Erythrocyte membrane antigen expression during friend cell differentiation: Analysis of two non‐inducible variants
MacDonald ME., Letarte M., Bernstein A.
AbstractErythrocyte membrane antigens have been detected on induced Friend erythroleukemic cells with a rabbit antiserum raised against mouse erythrocyte membranes. The antibody specificities of this antiserum have been quantitatively analyzed using a cellular radioimmunoassay. After absorption with thymocytes, the rabbit anti‐erythrocyte membrane serum bound to dimethylsulfoxide (DMSO)‐induced Friend erythroleukemic cells and to mouse erythrocytes but not to uninduced Friend cells or thymocytes.

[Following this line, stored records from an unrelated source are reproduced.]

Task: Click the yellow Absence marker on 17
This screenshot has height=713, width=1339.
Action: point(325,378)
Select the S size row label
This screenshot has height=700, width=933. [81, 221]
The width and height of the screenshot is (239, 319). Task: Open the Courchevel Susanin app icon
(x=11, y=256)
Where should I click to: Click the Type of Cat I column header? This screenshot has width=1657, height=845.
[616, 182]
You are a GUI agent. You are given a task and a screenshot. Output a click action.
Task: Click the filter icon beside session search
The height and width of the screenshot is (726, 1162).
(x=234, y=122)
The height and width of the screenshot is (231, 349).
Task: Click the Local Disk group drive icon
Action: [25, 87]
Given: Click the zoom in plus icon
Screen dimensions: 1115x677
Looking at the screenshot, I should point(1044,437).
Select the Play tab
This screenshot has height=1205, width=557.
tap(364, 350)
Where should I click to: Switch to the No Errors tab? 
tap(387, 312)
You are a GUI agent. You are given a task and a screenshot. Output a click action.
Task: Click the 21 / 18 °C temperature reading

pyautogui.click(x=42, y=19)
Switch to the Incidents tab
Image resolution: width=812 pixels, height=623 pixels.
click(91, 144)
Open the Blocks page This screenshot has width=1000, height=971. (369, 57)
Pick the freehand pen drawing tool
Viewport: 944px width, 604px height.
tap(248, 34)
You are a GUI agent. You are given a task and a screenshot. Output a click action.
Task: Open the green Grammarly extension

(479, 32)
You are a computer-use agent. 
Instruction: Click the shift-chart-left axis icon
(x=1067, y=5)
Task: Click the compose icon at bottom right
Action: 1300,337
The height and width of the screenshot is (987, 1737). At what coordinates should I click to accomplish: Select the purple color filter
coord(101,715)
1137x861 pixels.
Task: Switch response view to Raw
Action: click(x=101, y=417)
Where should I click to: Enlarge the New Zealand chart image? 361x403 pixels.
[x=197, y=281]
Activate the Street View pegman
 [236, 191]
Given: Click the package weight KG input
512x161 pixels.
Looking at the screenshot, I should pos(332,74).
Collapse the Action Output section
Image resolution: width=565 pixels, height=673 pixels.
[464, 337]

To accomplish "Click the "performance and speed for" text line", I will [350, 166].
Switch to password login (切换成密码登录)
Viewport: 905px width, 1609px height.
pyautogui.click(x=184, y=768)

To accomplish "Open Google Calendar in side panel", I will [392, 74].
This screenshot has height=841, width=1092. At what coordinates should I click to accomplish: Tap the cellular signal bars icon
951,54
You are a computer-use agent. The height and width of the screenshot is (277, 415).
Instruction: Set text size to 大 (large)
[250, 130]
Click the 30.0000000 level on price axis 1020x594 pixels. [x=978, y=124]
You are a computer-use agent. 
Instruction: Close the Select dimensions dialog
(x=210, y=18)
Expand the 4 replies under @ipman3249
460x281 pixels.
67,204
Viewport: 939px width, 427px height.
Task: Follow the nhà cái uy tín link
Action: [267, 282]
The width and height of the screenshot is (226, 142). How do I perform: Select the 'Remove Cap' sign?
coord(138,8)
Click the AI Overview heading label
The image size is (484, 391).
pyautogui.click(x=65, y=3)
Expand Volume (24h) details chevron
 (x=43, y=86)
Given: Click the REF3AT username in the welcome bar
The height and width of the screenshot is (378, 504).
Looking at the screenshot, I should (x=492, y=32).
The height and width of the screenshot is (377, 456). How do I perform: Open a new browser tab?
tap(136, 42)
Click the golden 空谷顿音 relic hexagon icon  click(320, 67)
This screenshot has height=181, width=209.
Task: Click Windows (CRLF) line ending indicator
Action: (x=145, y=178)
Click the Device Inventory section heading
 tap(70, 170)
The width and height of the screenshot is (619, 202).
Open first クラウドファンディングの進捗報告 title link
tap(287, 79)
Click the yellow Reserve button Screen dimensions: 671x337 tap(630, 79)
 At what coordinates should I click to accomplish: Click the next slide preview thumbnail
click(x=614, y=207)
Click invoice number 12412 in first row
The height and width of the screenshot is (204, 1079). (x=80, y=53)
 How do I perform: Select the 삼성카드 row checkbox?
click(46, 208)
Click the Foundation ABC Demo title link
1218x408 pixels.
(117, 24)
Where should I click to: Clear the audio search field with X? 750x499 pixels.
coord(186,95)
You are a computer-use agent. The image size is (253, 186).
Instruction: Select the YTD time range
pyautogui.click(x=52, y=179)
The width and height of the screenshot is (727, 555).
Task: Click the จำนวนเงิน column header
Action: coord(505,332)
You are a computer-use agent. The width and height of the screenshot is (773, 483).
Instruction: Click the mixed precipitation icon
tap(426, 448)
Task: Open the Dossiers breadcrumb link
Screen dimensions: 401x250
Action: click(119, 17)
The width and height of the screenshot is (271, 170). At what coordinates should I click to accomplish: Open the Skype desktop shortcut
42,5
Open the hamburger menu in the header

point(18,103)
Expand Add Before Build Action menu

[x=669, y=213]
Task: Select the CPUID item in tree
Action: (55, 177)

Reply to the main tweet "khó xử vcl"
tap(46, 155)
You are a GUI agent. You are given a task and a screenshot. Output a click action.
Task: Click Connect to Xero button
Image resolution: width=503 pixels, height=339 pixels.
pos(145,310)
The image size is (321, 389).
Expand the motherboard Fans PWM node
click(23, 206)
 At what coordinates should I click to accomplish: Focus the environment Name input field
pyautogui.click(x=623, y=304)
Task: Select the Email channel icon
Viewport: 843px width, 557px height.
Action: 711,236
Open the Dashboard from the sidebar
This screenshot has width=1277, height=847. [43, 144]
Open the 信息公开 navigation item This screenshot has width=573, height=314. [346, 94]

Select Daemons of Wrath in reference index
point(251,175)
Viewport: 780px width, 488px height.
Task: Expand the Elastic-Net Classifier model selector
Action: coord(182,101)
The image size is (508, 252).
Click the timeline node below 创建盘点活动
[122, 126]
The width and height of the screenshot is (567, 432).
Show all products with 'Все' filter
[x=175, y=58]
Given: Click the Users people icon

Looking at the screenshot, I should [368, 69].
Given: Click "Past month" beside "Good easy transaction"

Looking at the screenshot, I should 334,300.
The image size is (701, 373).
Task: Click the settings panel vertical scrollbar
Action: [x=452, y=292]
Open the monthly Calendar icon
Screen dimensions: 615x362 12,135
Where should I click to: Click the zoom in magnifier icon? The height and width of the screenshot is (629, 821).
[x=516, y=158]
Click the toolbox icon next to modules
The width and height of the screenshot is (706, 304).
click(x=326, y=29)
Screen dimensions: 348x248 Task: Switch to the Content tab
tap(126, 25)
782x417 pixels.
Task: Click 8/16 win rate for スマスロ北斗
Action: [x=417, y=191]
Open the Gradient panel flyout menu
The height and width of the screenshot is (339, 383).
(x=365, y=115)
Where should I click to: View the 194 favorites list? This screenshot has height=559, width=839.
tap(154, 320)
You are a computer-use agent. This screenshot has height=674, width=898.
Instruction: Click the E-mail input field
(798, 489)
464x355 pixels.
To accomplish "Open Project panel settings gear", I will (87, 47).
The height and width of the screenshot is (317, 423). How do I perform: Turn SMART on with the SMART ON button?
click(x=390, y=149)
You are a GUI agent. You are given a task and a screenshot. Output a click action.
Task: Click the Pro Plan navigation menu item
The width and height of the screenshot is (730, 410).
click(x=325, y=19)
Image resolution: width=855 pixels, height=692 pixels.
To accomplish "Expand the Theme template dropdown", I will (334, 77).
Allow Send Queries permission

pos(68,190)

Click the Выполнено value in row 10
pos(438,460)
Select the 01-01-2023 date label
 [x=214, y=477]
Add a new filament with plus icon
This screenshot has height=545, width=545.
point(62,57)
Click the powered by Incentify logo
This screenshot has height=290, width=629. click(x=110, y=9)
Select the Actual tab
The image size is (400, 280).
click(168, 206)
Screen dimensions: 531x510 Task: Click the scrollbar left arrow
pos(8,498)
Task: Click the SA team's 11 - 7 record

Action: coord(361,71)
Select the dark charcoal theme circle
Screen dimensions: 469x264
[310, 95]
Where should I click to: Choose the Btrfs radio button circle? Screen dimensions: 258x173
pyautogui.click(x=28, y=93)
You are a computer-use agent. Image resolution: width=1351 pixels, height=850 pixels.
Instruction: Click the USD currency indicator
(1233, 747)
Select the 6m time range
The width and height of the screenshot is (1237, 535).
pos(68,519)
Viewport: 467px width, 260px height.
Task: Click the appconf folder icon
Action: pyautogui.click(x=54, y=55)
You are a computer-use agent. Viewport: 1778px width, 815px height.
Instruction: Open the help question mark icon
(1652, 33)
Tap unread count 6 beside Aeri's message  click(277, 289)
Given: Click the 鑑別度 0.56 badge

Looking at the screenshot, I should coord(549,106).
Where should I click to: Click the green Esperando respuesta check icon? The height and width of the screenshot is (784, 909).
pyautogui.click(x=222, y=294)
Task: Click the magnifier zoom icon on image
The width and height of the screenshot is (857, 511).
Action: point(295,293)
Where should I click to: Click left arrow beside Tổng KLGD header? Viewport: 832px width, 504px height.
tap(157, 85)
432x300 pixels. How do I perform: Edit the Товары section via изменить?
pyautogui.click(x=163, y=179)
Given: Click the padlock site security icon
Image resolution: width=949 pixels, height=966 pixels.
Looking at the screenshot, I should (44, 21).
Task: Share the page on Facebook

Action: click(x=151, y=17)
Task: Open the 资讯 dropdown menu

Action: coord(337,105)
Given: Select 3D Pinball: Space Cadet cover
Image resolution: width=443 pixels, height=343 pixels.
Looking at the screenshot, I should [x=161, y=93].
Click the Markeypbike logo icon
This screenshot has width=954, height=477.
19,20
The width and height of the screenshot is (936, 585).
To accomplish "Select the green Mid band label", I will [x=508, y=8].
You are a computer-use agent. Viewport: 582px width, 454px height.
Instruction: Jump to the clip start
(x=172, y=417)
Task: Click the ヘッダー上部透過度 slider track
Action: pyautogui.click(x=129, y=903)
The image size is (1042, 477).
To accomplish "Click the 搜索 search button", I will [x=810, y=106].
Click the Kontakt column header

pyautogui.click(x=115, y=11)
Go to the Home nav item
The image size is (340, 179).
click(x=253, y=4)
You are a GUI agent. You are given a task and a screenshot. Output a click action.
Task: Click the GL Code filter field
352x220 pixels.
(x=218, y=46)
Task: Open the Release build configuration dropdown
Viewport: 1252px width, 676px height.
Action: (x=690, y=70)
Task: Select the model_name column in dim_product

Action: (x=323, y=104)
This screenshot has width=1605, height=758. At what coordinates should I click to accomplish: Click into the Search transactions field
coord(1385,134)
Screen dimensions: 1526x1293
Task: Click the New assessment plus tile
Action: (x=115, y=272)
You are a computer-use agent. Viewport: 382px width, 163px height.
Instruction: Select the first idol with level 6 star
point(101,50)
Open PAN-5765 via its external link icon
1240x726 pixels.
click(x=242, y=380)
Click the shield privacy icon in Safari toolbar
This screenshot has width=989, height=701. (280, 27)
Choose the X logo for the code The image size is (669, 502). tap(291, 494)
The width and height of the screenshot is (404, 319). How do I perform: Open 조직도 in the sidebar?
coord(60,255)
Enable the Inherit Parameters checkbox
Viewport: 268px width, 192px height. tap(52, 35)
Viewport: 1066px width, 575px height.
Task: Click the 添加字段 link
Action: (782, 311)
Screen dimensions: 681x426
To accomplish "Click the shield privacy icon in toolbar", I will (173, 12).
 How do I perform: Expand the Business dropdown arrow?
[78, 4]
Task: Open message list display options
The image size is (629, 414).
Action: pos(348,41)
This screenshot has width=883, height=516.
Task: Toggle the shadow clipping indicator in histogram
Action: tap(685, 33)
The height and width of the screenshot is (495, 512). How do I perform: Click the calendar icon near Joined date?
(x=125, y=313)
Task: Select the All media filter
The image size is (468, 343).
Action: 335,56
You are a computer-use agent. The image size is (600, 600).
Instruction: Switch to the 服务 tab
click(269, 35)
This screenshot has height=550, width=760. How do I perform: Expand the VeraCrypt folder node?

Reciprocal inhibition studies demonstrated that, following complete thymocyte absorption, the antiserum detected similar antigenic specificities, termed erythrocyte membrane antigens (EMA), on both mature erythrocytes and induced Friend cells.The expression of these erythrocyte membrane antigens was also induced on Friend cells by other agents, such as ouabain and dimethylacetamide (DMA). In contrast, exogenous hematin, which did not induce hemoglobin synthesis in the Friend cell clones used in this study, also did not induce erythrocyte membrane antigen expression.Two independently derived variant clones which do not produce hemoglobin in reponse to DMSO were analyzed for their ability to produce erythrocyte membrane antigens in response to various inducers of Friend cell differentiation. Clone TG‐13 is not inducible by DMSO or hematin but is weakly induced by DMA for both hemoglobin production and erythrocyte membrane antigen expression. Another variant clone, M18, was also analyzed. This clone does not synthesize detectable hemoglobin when grown in either DMSO or hematin alone, but undergoes extensive hemoglobin synthesis when grown in medium containing both DMSO and hematin. M18 does, however, express erythrocyte membrane antigens when grown in DMSO alone: the presence of hematin and DMSO together in the growth medium does not enhance expression of these antigens. Thus M18 appears to be defective for hemoglobin inducibility, and this defect can be overcome by exogenous hematin; however, the expression of erythrocyte membrane antigens is not affected by this block in hemoglobin synthesis. The results with the variant clones are discussed in terms of a program for Friend cell differentiation in which the induction of hemoglobin synthesis and erythrocyte membrane antigen expression are under both co‐ordinate and separate controls.